The Administration’s willingness to consistently abandon the truth has done great damage. Americans are less willing to listen – less likely to trust or take anything that is said in Washington seriously. They know, as many of us have said, that we ought to be wrestling with a crisis in healthcare and nuclear proliferation in North Korea. The people know what’s wrong with our politics, and sadly here in the Senate the leadership isn’t listening.
So now we find ourselves in a struggle between a great political tradition in the United States that seeks common ground so we can do the common good – and a new ethic that, on any given issue, will use any means to justify the end of absolute victory over whatever and whoever stands in the way.
The new view says if you don’t like the facts, just change them; if you can’t win playing by the rules, just rewrite them. The new view says if you can’t win a debate on the strength of your argument, demonize your opponents. The new view says it’s okay to ignore the overwhelming public interest as long as you can get away with it.
And this time the Republican leadership has gone farthest of all to get away with it, hoping to convince Americans that by breaking the Senate rules they are acting to defend the Constitution, honor the words of our Founding Fathers, and avert a judicial crisis.
But we all know this debate is fueled by ideology, not by defense of democratic principle or some shortage of judges on the bench. The facts have been repeated clearly again and again, and are repeatedly brushed aside and ignored. But with over 95% of the judges already approved, we all know this is nothing more than a power grab by an Administration bent on controlling every aspect of our government, even if that means weakening it.
The Bush Administration and their allies in Congress hope to get away with it by playing with words to sell the public on a scheme the public would never buy if we had an honest debate. Words with great meaning – Constitution – Founding Fathers – votes – history – precedent – are being twisted and robbed of their meaning. The Administration underestimates the American people on this. Americans value the Constitution. They understand its intent. They understand that the strength of our democracy is best judged by the enduring strength of the minority.
When people heard the term “nuclear option” they rightfully recoiled. They were confident that dismantling the filibuster and silencing the minority would have as catastrophic an effect on their democracy as a nuclear blast would on our security. But the majority’s reaction was not to play by the rules, but rather to change slogans. So in an act of transparent hypocrisy, the majority changed the slogan to “constitutional option” and embarked on a series of hollow arguments based on mythical constitutional provisions – confident in their belief that if you speak an untruth enough eventually you’ll confuse enough people. Well, you can change the slogan, but you can’t change the fact that diminishing the rights of the minority diminishes the spirit of our Constitution The Bush-Republican leadership arguments are false. I have heard it argued that our Constitution mandates specific voting protocol for all judges. They’ve used their new catch phrase “up or down votes” hundreds of times in recent days. Those words don’t appear once in our Constitution. No one should be fooled. It doesn’t mean constitutional. It doesn’t mean democratic and it doesn’t mean fair. It’s code for dissent-proof, minority-proof and filibuster-proof. And there is nothing in our Constitution or our history to suggest that the nominee of any president is so special as to be excused from the scrutiny of the minority – or granted immunity from the tools of democracy that protect that minority.
○ ○ ○ ○ ○
## About this exercise
Rewrite the filibuster passage, starting with "And this time" and going on through "a judicial crisis.", putting "framers" in place of "Founding Fathers".

## Stored data
○ ○ ○ ○ ○
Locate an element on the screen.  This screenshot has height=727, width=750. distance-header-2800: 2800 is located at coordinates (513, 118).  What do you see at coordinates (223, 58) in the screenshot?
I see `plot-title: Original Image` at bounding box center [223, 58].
○ ○ ○ ○ ○
## Response
And this time the Republican leadership has gone farthest of all to get away with it, hoping to convince Americans that by breaking the Senate rules they are acting to defend the Constitution, honor the words of our framers, and avert a judicial crisis.